Behind unlikely shifts, a sense of playfulness...

Sting, age 45, walked onstage at the Theater on Friday night to the kind of squeals that greet sex objects. His music, after a year of touring, is like the physique that he showed off in a tight sleeveless top: streamlined, muscular, assured. Sting played most of his 1996 album, 'Mercury Falling' (A&M), interspersed with older material that dated as far back as 'Roxanne', his 1978 hit with the Police; a choreographed two-man horn section scampered around the stage, cueing the audience for sing-alongs and clap-alongs.

When Sting invited two fans onstage to join in on a song, he was as personable as a game-show host. Yet the pop-star package holds a musician who does as he pleases, continually bending expectations and shifting strategies. As he entered his 40s, Sting let his angst recede and held on to what had always been at the core of his music: unconventional designs and unlikely fusions. It became less important to be the ''King of Pain'' than to enjoy the pleasure of building songs.

At the Theater at Madison Square Garden, where Sting's engagement continues through Wednesday, some songs went style-hopping: Celtic ballad to jazzy Brazilian pop in 'I Was Brought to My Senses', pop-folk to jazz to hip-hop in 'Englishman in New York'. Others slipped musicianly twists behind generic facades; 'I'm So Happy I Can't Stop Crying', a counterfeit country-and-western tune, uses an odd meter (9/8) and adds non-country chords in its later choruses.

→ **Supplied data**

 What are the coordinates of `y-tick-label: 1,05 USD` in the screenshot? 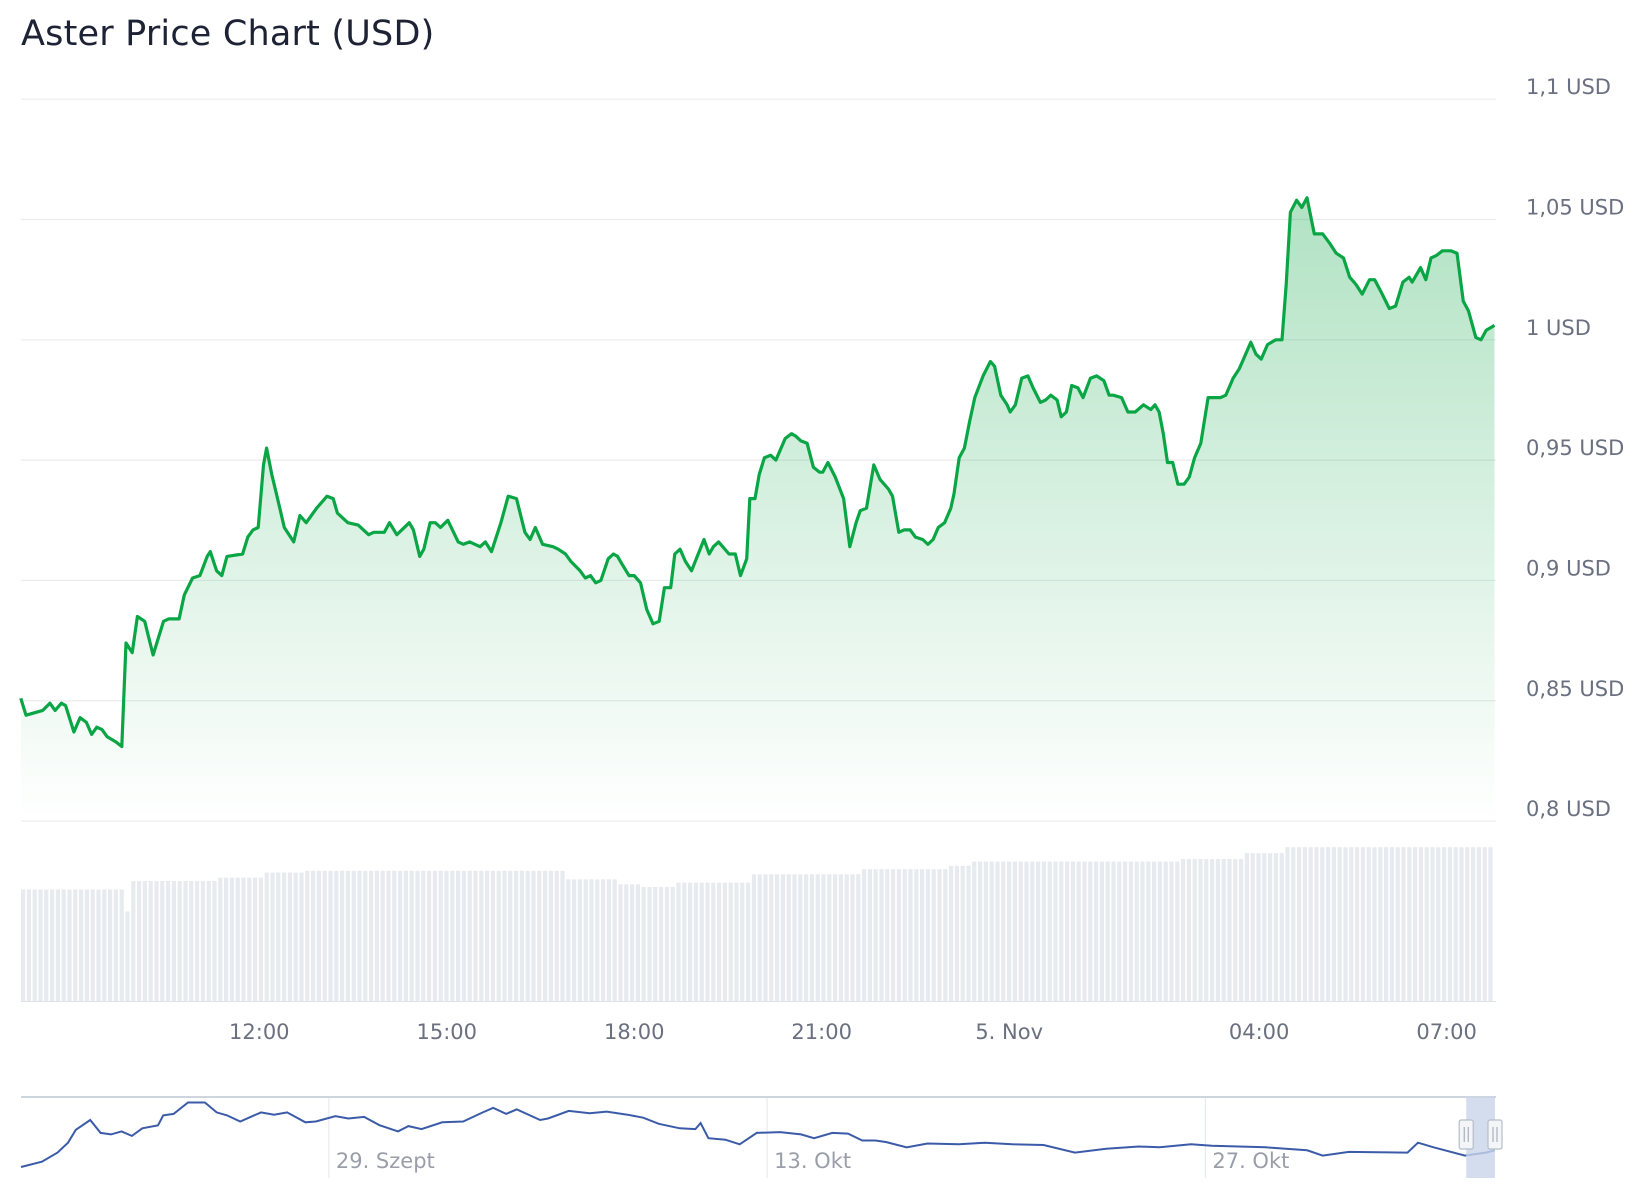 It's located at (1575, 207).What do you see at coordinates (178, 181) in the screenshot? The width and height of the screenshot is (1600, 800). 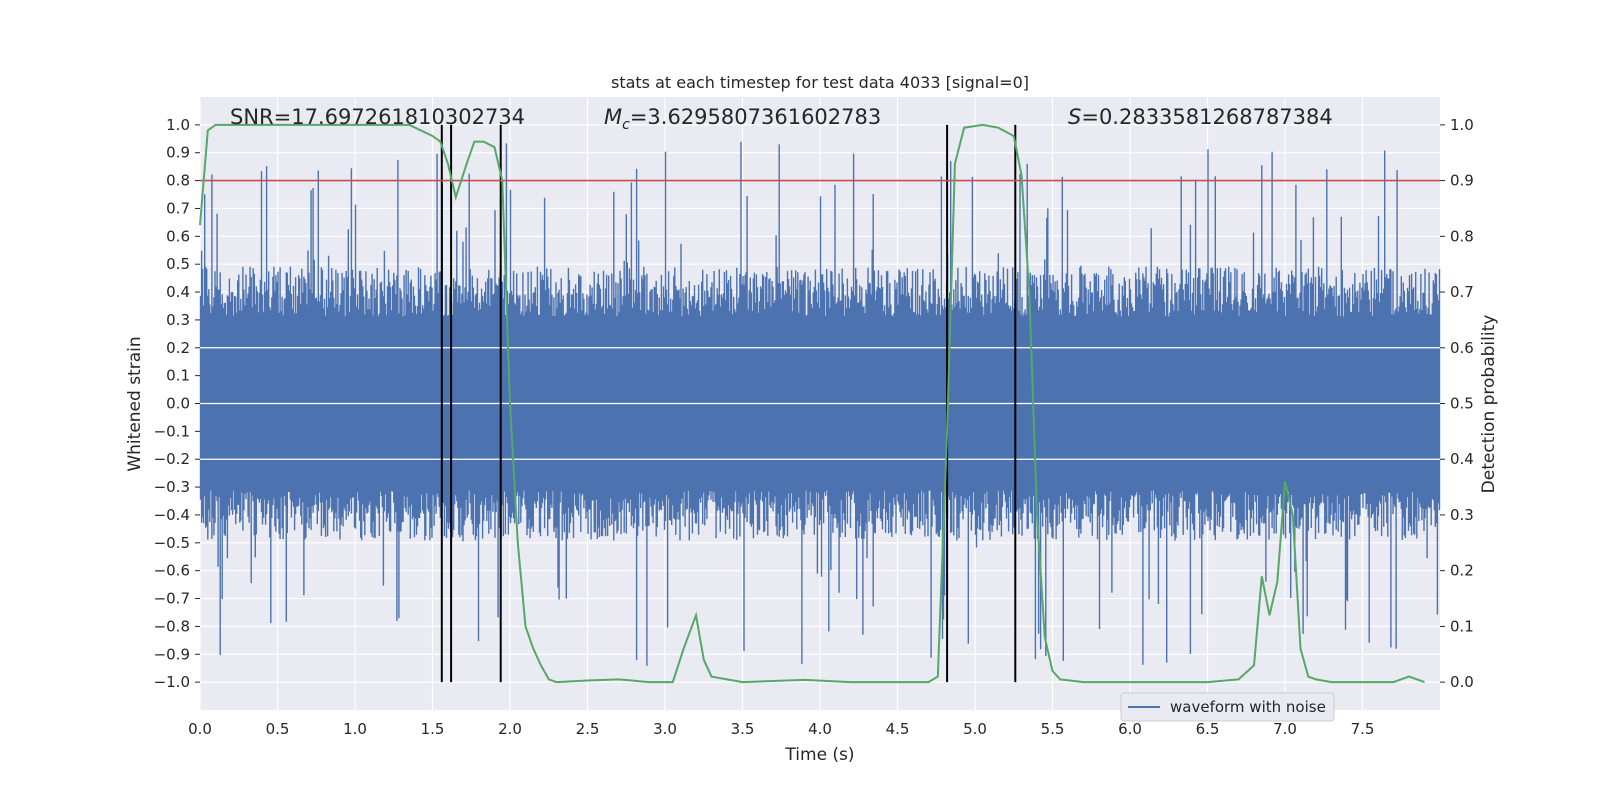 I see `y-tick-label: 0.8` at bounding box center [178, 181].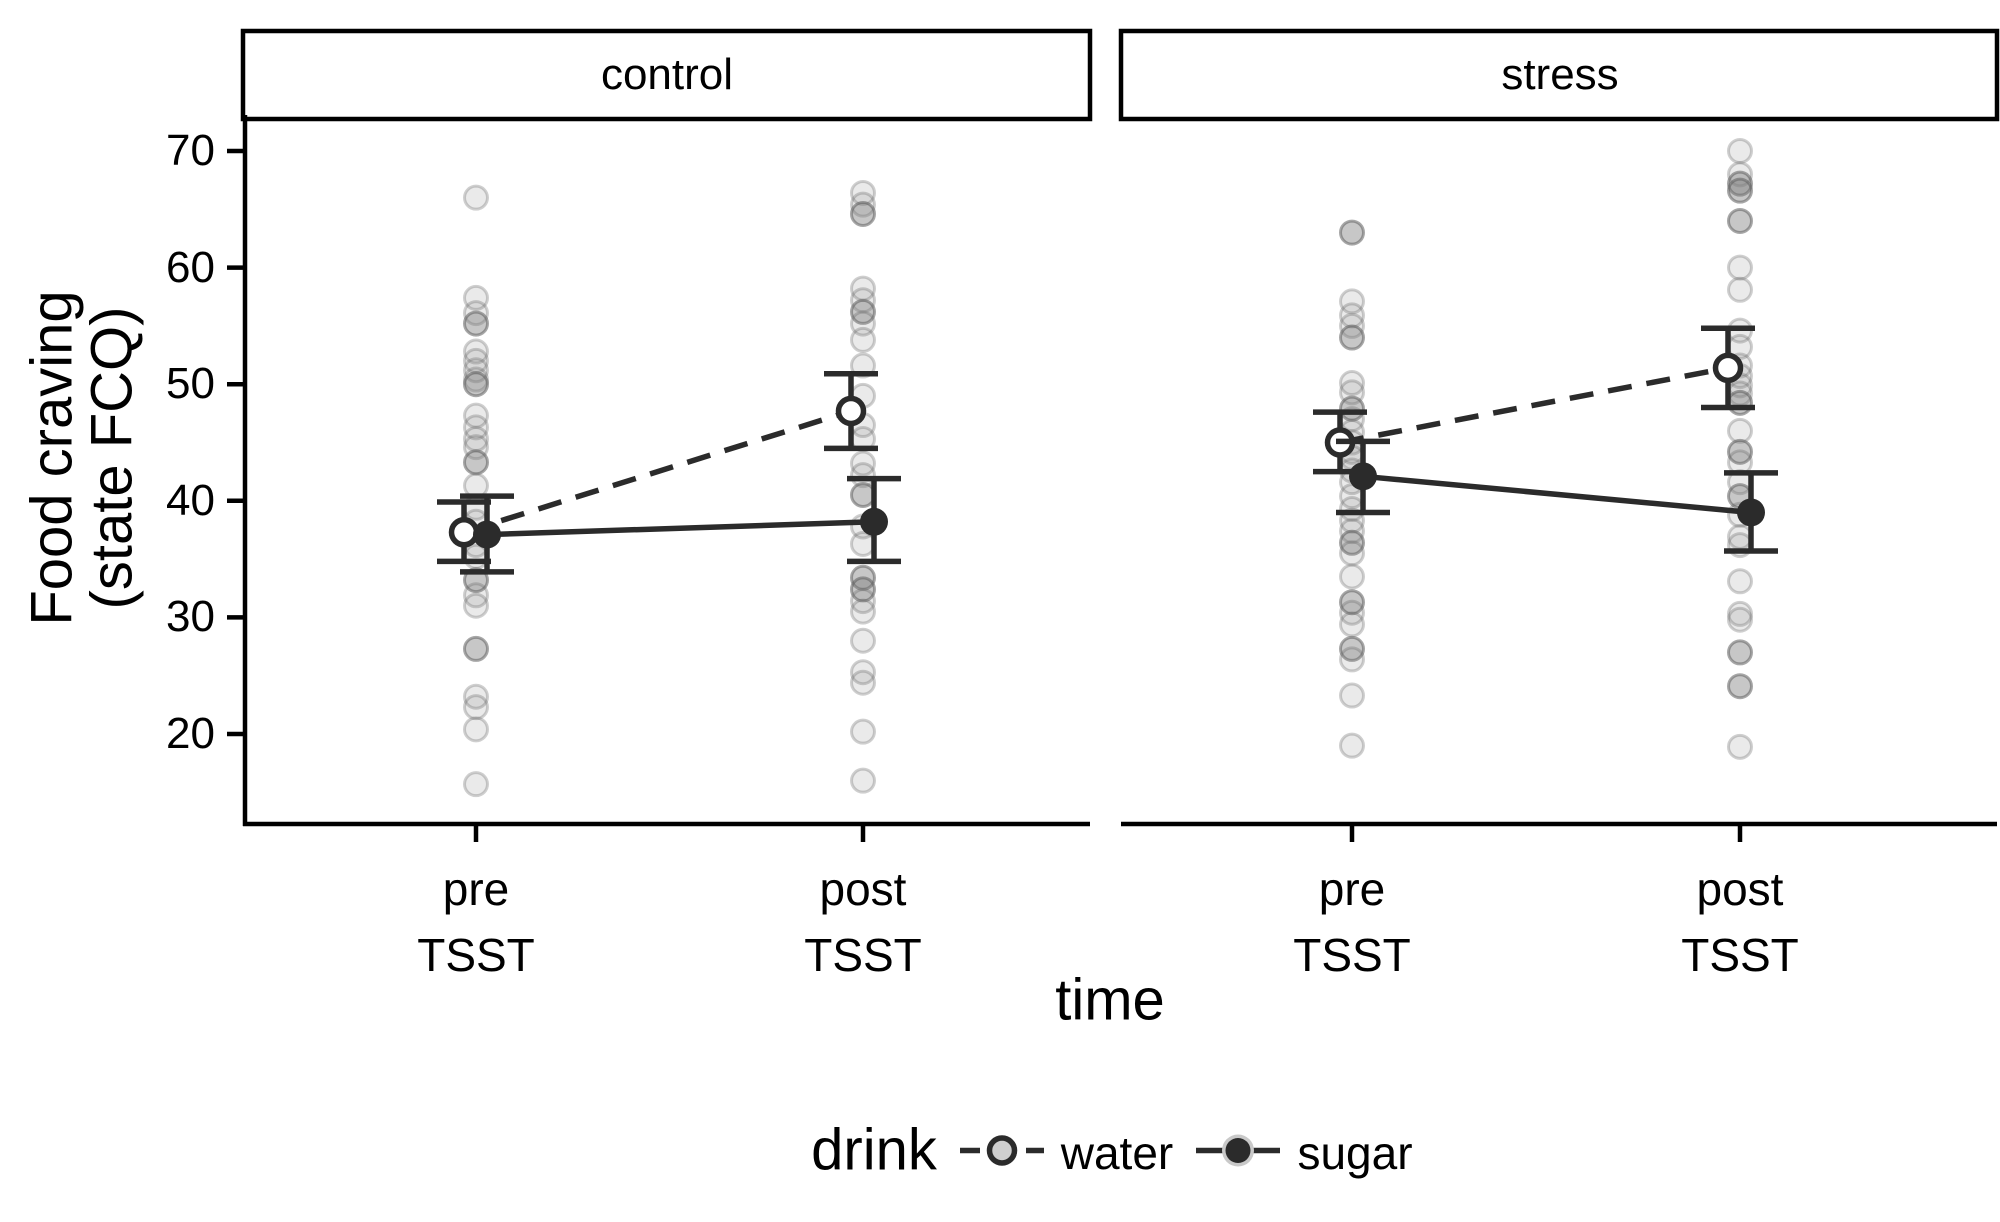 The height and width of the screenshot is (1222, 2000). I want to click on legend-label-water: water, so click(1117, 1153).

→ **Prompt**
Pick up the review of Sting's concert at the Theater at Madison Square Garden after its final sentence and continue writing it.

→ **Solved exercise**
Yet Sting wasn't wedded to complexity, either; 'Fields of Gold' used a plain, stately melody and an old-fashioned refrain. For newer songs, he generally followed the arrangements from his albums, but the older the song, the more likely it was to be thoroughly revamped. Sting's woolly, amiable voice offered companionship, revealing its underlying power whenever he sustained a song's climactic note. But his lyrics, instead of constructing a single pop persona, portrayed half a dozen: a guru, an ardent lover, a lonely divorce, a shy guy, an accidental murderer, a merciless 'Demolition Man'.

In his lyrics, he's often isolated, but the music contradicted them; his core band of Vinnie Colaiuta on drums, Dominic Miller on guitar and Kenny Kirkland on keyboards followed him through delicacy and funk, soul music and samba beats. There are still pretensions attached to Sting's musical gift. He can't resist Poetry 101 allusions like ''Nature's red in tooth and claw,'' and he dispenses trite advice like 'Let Your Soul Be Your Pilot' as a solution to the direst troubles. Yet within the plush, middlebrow confines of his songs, he stays playful and exploratory, a bankable pop star who won't settle into formula.